Why is the phase space of a simple pendulum defined on a cylinder and not $\mathbb{T}^{2}$? Let's take the pendulum equation $\ddot{x} = -\sin x$. Here $x \in \mathbb{T}^{1}$. Now rewrite it as a coupled first order system $$\dot{y} = -\sin x, \quad \dot{x}=y.$$
Intuitively we know that $y$ corresponds to velocity, the norm of which (i.e. speed) can be as large or small as we want, thus $y \in \mathbb{R}$. Hence the phase space of the pendulum is the cylinder $\mathbb{T}^{1} \times \mathbb{R}$.
However $x(t) = x(t+t_{0})$ for some period $t_{0}$ and by the definition $ y =\dot{x}$ we also expect $y(t)=y(t+t_{0})$, i.e. we can say $y \in \mathbb{T}^{1}$.
Is this a contradiction? Why do we define $y$ to be in $\mathbb{R}$ and not in $\mathbb{T}$?
 A: $x\in \mathbb{T}^1$ denotes the structure of the phase space itself, not the fact that the motion as a function of time is periodic. Any arbitrary motion of the pendulum can be represented in the phase space, not just the ones periodic (in time).  We have $x\in \mathbb{T}^1$ because you can rotate the pendulum around the hinge for a full cycle and you end up with the same state. You cannot say the same for $y$.
A: *

*If the Lagrangian formulation has configuration space $M$, and the Legendre transformation is non-singular, then the corresponding phase space in the Hamiltonian formulation is the cotangent bundle $T^{\ast}M$. (For the pendulum, the configuration space $M\cong S^1$ is a circle.)

*For models with a 2-torus $S^1\times S^1$ as phase space, see this Phys.SE post.

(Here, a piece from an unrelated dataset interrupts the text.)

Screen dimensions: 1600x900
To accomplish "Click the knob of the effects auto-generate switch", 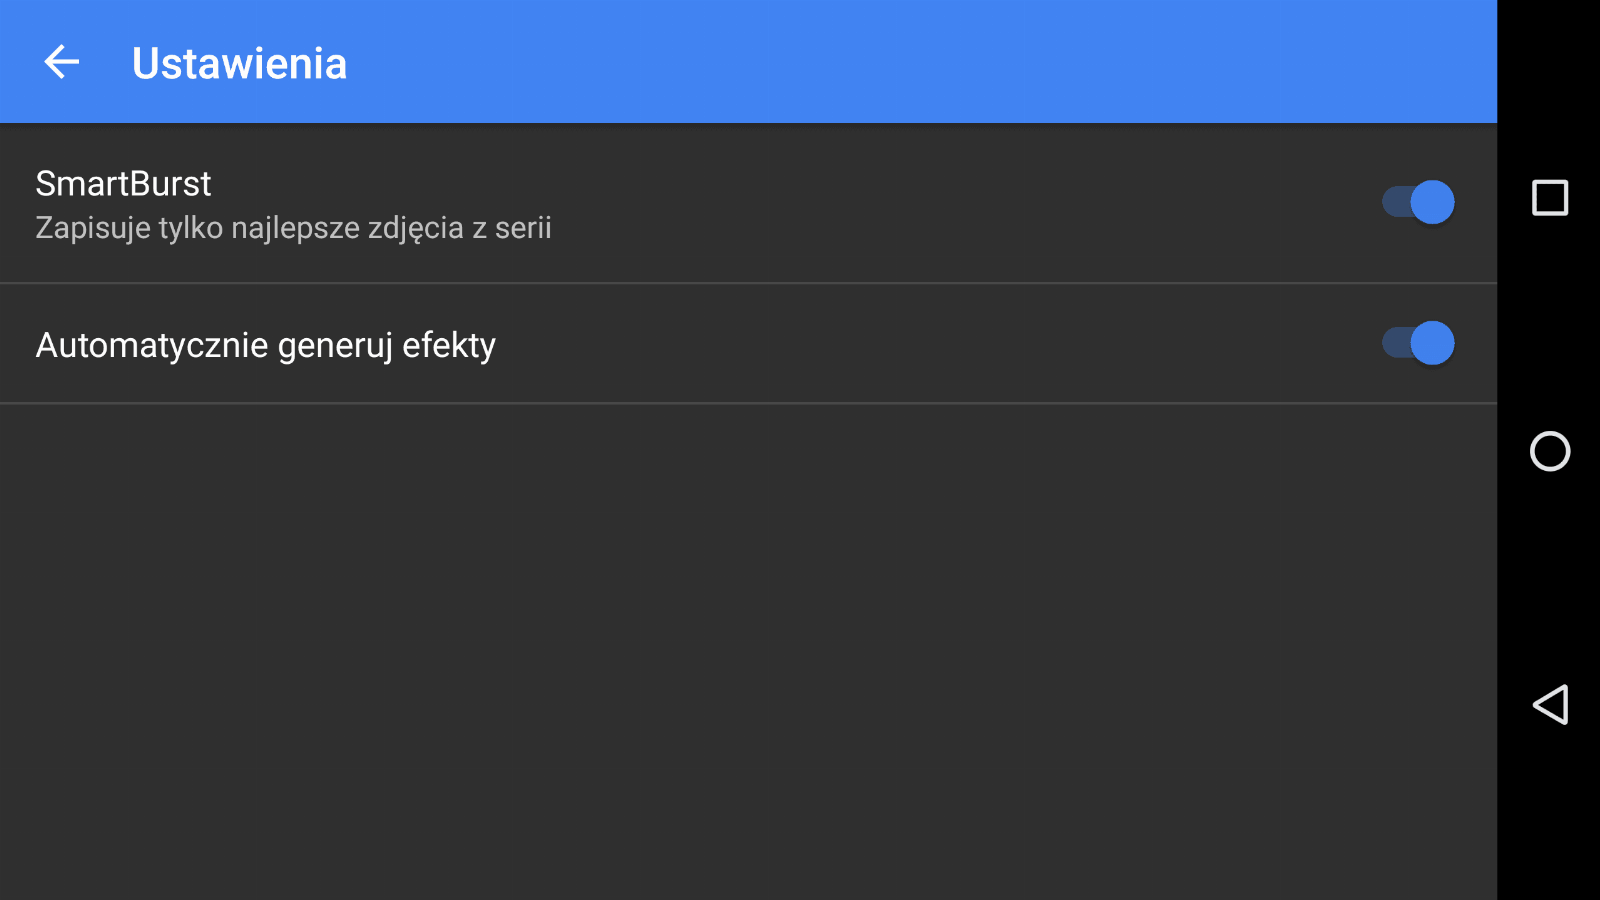I will 1433,343.
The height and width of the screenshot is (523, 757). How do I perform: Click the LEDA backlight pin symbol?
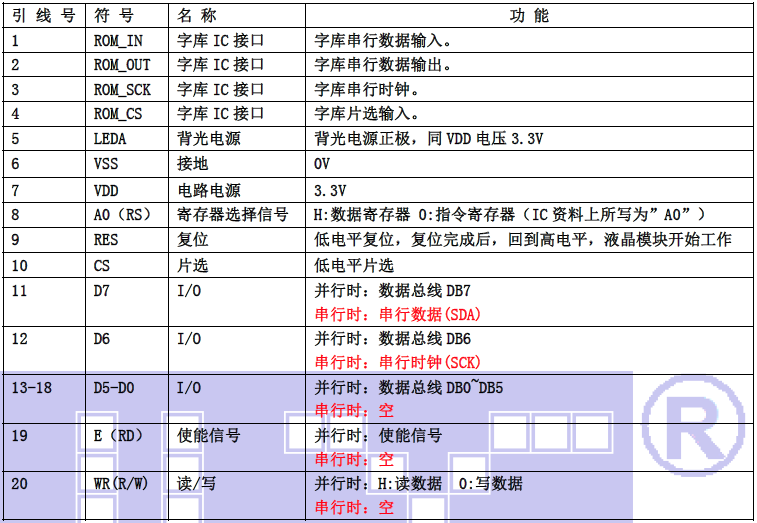(110, 139)
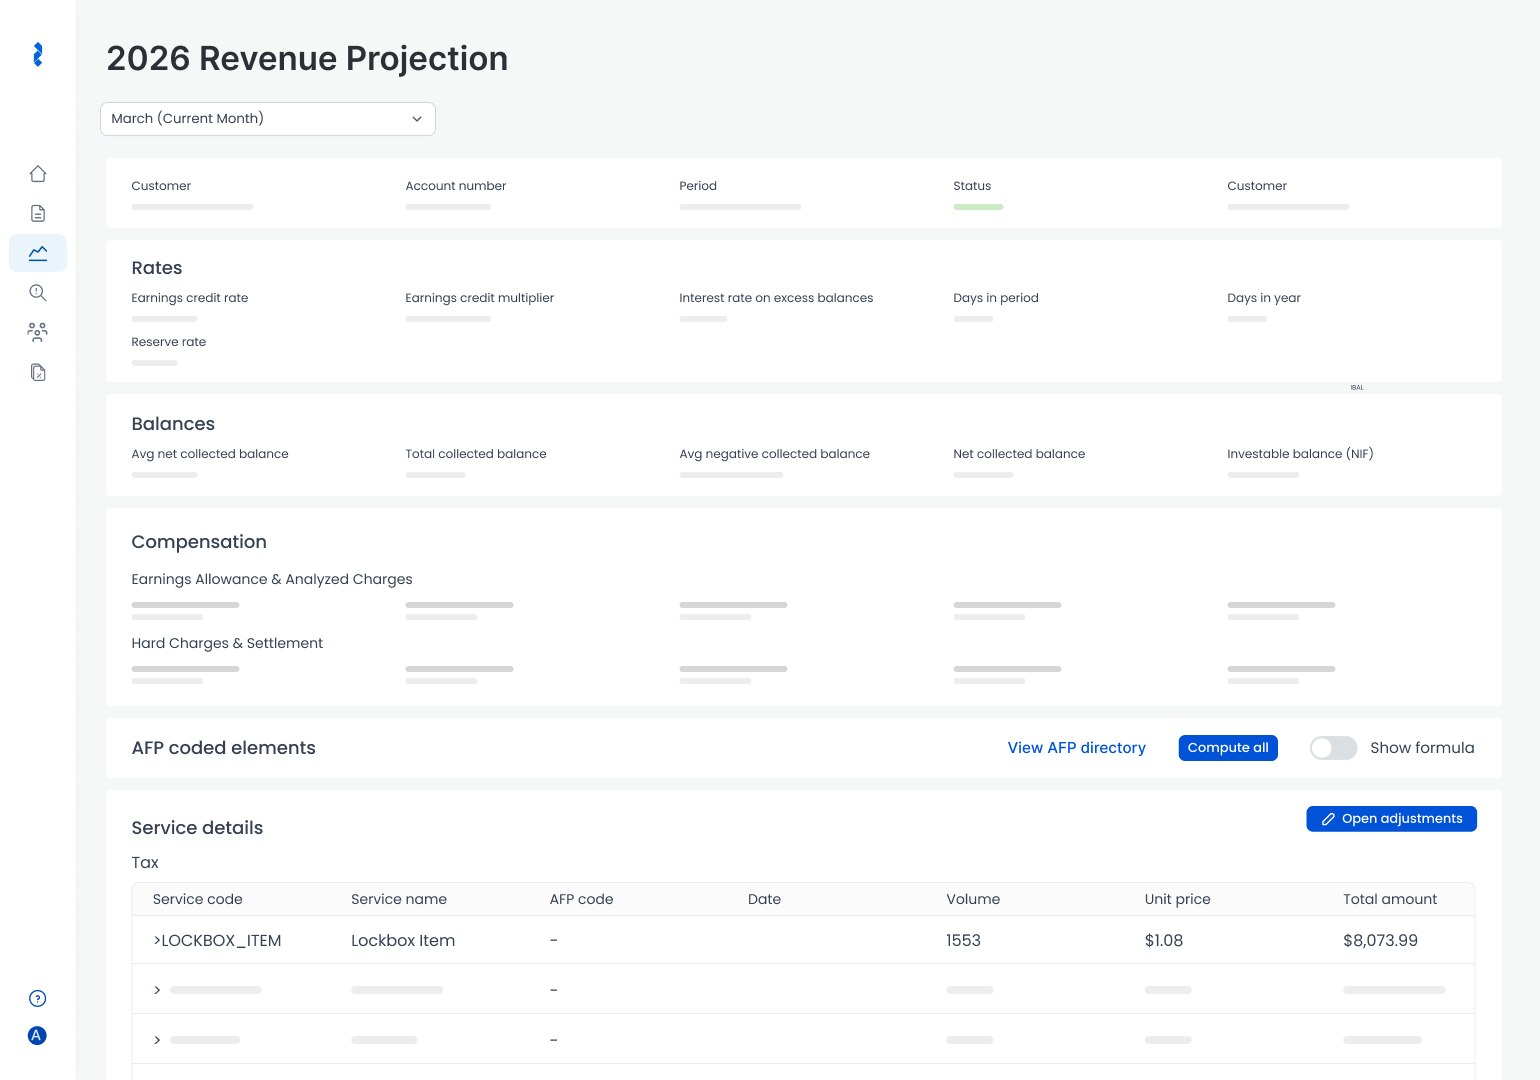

A: Lagrangian mechanics is defined on a tangent bundle, the tangent bundle of the configuration space. For the pendulum the configuration space is $S^1$ the circle. Its tangent bundle is trivial, so it is $S^1 \times \mathbb R$. 
You can pass to the Hamiltonian description, which lives on the cotangent bundle -- it too is trivial, so it is also $S^1 \times \mathbb R$. That is the space of initial conditions. The actual motion will be periodic in both variables, but that's something else. 
(There is something called invariant tori, where the almost periodic motion traces out a torus in phase space. I'm not sure that applies to the pendulum.)
A: Consider all possible motions of the pendulum, $x=x_I(t)\:, \dot{x}=\dot{x}_I(t)$ where $I=\{x_0, \dot{x}_0\}$ denotes the initial conditions of that solution of Hamilton equations. Varying $I$ you have all possible solutions.
Well, there is an evident asymmetry between the two Hamiltonian variables. $x$ can always be taken in a circle, as $-\pi \leq x \leq +\pi$ is enough to describe all motions of the pendulum independently from $I$.
A larger interval would be redundant to describe the positions of the pendulum.
 Conversely, there is no sufficiently large interval $[-\dot{X}, \dot{X}]$ which may include all values of all functions $\mathbb R \ni t \mapsto \dot{x}_I(t)$ for every initial condition $I$. This fact holds even if every such curve $\mathbb R \ni t \mapsto \dot{x}_I(t)$ is periodic.